De acordo com investigações recentes nesta área, o cérebro de cada pessoa funciona segundo um “modo-padrão”, a nossa “mente macaco”, constituída pelo repositório da base genética de cada indivíduo e das memórias acumuladas ao longo da vida.

Na ausência de estímulos que incitem a mente a focalizar-se em propósitos mais “nobres” (como acontece em situações de isolamento ou de grande privação), a “mente macaco” reage essencialmente a impulsos internos e faz deslocar a atenção para as preocupações, as angústias, os hábitos e rituais próprios, gerando sentimentos de maior ansiedade e possível descontrolo emocional.

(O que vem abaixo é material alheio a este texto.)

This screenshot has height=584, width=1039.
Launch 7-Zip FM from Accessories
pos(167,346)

Nestas situações, para manter a autorregulação emocional e vencer a ansiedade, ou seja, “aquietar a mente macaco”, é essencial manter o cérebro ocupado através da resignificação cognitiva das situações, com a sua consequente desdramatização emocional e a mobilização da atenção para fatores e situações onde a pessoa se possa sentir mais em controlo: dar, por exemplo, mais atenção ao que se está a fazer (focalização), concentração no aqui e agora (como nas práticas de meditação), fazer treino mental para evitar (ou afastar) pensamentos parasitas de vitimização, do tipo “porquê eu?”, e, sobretudo, não se deixar arrastar para a tortuosidade dos melodramas pessoais, que é o domínio de eleição das divagações da “mente-padrão”.

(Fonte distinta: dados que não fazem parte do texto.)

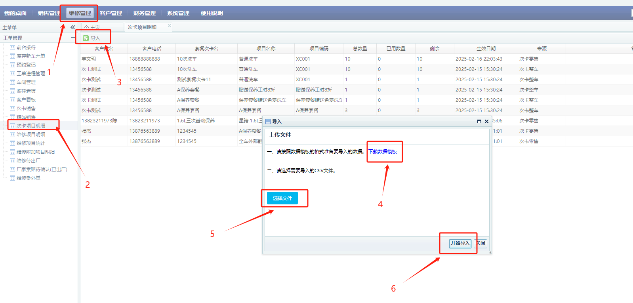Click the 下载数据模板 link

tap(383, 152)
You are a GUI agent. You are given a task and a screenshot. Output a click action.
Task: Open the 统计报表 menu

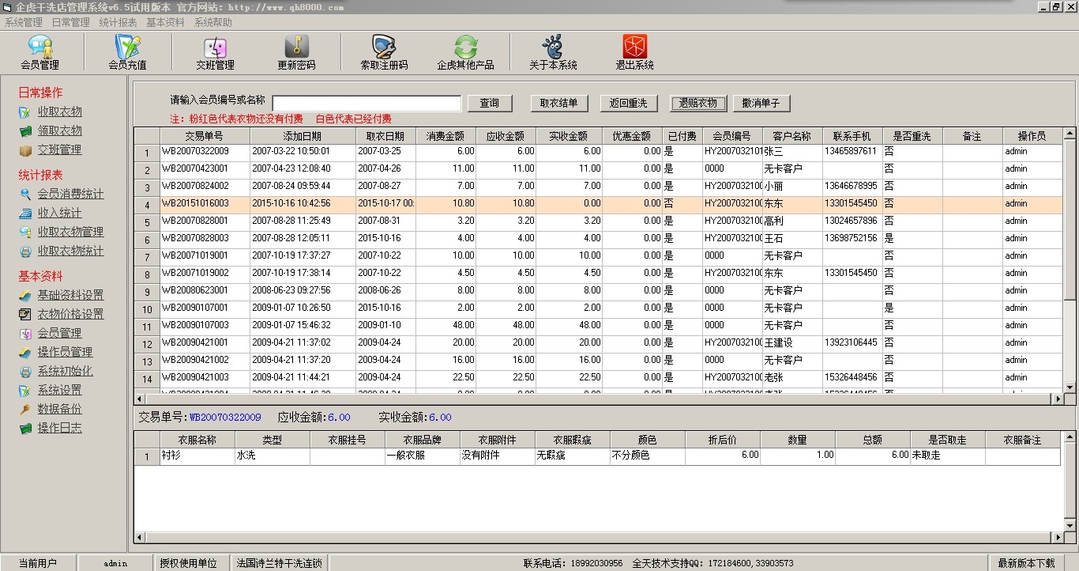pyautogui.click(x=118, y=23)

Nesta linha, o recurso sistemático que o treinador da equipa tailandesa fez à prática da meditação poderá ter ajudado as crianças (já habituadas culturalmente ao seu exercício) a controlar os mecanismos automáticos da “mente macaco”, que são em larga medida responsáveis pela ansiedade, e facilitar o aligeiramento do eu como caminho para a liberdade interior, que constitui o principal e mais poderoso alicerce da serenidade.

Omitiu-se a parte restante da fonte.